Data excerpts
########

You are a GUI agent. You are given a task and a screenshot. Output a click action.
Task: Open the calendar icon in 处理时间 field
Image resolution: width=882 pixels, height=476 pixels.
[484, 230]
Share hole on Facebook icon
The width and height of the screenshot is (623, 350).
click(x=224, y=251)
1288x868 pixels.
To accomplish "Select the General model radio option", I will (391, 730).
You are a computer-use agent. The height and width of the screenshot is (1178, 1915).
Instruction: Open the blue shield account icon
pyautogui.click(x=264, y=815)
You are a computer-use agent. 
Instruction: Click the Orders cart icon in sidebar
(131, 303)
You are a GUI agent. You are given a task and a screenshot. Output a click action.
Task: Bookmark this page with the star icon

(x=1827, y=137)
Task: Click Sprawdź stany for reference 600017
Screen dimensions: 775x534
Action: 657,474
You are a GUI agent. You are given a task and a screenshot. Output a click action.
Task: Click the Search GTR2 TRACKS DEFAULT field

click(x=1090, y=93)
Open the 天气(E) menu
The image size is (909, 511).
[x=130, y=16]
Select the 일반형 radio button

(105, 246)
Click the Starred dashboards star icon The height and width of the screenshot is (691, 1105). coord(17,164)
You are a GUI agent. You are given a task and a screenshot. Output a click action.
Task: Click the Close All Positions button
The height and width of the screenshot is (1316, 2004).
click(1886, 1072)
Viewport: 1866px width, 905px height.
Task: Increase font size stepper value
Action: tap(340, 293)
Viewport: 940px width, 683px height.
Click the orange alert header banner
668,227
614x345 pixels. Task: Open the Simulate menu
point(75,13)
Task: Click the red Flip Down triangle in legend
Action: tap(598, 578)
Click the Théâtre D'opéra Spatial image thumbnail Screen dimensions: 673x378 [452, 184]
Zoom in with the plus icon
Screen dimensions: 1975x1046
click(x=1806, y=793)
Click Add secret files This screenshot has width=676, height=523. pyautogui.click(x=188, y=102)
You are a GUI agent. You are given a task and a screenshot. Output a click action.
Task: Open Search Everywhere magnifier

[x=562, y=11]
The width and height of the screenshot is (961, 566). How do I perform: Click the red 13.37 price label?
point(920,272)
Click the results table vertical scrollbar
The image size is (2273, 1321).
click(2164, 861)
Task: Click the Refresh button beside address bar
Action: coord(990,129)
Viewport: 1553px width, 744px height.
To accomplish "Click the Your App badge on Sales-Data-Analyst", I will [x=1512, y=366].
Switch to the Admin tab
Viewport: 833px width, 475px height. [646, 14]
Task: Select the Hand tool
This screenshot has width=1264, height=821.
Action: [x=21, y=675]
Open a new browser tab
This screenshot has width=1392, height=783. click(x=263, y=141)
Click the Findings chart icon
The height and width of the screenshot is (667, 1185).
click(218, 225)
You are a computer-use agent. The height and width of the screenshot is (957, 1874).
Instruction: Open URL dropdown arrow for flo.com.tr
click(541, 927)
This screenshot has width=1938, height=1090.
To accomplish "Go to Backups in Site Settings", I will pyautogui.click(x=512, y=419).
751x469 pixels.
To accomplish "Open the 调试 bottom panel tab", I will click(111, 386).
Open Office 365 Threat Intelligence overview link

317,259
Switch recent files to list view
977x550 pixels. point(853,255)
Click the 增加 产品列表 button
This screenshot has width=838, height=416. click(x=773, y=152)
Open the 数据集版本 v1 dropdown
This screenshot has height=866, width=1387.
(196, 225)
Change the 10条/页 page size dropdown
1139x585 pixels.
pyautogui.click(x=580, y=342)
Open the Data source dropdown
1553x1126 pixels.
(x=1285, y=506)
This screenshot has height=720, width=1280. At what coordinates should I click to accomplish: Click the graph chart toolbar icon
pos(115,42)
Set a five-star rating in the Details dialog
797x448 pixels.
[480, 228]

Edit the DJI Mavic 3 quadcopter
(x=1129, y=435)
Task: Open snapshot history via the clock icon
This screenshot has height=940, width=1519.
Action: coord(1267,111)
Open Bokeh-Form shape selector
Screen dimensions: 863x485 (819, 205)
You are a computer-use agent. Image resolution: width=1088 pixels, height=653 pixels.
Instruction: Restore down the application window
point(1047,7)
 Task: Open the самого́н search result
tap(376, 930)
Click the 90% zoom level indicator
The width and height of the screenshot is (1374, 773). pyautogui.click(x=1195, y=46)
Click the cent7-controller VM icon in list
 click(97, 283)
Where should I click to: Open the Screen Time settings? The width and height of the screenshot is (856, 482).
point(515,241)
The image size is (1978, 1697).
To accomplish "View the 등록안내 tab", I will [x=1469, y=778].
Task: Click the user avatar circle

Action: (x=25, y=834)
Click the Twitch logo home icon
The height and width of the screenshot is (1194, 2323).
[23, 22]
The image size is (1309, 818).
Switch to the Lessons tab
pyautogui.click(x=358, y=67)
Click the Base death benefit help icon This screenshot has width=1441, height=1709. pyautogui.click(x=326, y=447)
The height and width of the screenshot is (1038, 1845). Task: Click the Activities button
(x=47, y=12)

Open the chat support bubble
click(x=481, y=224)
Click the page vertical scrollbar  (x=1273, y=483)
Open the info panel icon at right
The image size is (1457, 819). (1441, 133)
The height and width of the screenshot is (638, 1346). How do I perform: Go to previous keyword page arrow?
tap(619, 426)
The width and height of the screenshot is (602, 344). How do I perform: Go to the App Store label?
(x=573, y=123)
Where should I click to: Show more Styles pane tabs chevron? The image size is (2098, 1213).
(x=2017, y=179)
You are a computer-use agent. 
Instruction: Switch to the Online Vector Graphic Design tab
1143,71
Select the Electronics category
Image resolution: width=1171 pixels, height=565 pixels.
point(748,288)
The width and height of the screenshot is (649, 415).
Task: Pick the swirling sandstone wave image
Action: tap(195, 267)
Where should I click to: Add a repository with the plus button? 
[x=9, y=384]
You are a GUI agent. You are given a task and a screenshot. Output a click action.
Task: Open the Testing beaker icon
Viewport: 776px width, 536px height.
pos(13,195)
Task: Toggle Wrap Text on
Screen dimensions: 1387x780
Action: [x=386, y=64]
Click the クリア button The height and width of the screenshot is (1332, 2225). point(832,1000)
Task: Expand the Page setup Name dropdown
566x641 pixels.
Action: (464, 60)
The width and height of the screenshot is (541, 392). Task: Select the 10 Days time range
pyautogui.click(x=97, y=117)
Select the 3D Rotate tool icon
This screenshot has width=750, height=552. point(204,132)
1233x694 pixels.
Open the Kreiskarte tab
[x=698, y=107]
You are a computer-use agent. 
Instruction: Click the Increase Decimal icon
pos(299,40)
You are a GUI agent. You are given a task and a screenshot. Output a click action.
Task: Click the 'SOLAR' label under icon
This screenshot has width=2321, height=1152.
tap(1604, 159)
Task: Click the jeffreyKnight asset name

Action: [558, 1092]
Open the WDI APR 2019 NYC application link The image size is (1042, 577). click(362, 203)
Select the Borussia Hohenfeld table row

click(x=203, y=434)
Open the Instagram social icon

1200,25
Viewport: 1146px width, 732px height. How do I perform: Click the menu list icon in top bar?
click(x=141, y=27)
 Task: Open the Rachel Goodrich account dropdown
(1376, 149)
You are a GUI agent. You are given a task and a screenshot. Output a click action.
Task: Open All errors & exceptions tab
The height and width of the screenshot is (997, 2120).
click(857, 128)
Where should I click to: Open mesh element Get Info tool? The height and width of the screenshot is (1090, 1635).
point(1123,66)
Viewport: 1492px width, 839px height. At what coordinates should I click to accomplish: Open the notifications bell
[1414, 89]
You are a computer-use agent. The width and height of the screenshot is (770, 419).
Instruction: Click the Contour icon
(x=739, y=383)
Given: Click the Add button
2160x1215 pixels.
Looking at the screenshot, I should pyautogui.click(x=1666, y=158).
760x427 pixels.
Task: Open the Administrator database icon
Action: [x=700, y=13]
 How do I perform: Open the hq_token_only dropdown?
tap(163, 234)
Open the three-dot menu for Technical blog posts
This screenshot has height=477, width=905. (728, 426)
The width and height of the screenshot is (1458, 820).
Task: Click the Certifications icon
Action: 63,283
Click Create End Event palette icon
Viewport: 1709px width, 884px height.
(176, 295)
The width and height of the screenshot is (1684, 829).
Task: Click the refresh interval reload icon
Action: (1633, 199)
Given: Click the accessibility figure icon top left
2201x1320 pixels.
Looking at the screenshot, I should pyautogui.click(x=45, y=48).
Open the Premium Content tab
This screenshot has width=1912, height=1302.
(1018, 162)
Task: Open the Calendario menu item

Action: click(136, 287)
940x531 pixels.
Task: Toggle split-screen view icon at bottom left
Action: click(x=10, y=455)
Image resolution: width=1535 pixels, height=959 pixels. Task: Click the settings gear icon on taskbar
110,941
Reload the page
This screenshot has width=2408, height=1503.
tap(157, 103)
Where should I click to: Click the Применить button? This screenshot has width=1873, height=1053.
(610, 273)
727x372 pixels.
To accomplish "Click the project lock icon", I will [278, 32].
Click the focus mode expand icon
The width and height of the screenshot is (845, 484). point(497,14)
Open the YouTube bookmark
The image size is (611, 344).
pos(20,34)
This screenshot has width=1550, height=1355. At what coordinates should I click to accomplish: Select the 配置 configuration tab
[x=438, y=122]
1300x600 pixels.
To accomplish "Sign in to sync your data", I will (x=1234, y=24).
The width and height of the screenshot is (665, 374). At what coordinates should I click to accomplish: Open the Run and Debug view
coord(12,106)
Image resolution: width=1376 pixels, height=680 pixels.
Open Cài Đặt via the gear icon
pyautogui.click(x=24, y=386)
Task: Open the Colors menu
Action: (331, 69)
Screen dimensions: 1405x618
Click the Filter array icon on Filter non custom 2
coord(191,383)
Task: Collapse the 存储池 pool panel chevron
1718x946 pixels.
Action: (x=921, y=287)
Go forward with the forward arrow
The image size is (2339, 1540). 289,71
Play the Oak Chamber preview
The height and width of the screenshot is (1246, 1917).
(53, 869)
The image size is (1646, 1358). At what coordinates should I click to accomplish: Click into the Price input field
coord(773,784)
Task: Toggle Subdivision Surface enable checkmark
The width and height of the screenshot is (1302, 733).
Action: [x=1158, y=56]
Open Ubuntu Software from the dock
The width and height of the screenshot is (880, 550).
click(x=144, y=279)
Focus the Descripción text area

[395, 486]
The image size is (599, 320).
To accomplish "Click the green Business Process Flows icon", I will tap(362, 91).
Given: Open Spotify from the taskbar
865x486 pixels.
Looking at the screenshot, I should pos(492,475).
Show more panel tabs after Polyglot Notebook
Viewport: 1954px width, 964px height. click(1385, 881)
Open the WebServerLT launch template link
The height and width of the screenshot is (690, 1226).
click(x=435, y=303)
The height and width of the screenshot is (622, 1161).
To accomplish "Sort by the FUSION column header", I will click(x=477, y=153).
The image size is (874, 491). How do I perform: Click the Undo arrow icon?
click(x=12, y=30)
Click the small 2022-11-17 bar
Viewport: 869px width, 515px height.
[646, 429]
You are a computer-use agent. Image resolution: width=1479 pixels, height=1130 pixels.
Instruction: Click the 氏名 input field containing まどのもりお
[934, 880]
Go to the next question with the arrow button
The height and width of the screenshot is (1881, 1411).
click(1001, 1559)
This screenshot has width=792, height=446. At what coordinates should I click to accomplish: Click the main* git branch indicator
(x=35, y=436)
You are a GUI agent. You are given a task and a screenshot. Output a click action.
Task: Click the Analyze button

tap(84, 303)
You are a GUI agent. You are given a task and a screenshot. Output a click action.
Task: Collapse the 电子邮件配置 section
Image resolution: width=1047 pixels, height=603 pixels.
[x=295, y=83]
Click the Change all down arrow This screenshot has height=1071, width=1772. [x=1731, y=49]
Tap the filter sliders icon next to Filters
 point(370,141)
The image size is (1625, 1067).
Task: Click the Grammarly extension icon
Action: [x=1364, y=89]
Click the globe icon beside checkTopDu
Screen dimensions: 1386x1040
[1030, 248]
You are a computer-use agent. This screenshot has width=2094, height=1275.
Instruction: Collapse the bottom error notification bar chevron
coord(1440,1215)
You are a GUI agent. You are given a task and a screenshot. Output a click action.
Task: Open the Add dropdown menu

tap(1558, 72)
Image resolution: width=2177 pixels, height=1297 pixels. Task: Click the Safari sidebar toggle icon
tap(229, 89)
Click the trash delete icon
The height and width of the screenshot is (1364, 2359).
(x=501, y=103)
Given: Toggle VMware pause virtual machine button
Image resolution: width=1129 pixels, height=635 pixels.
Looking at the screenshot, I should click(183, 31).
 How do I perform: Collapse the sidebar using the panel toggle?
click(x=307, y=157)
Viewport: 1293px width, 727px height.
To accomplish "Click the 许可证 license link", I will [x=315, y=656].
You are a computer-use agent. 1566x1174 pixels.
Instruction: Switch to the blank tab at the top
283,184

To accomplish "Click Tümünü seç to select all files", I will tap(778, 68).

########

→ WHAT IS REQUIRED
Each line that holds the word "scrollbar" should be extracted from the records.

→ SOLUTION FOR THIS TASK
Click the results table vertical scrollbar
Click the page vertical scrollbar  (x=1273, y=483)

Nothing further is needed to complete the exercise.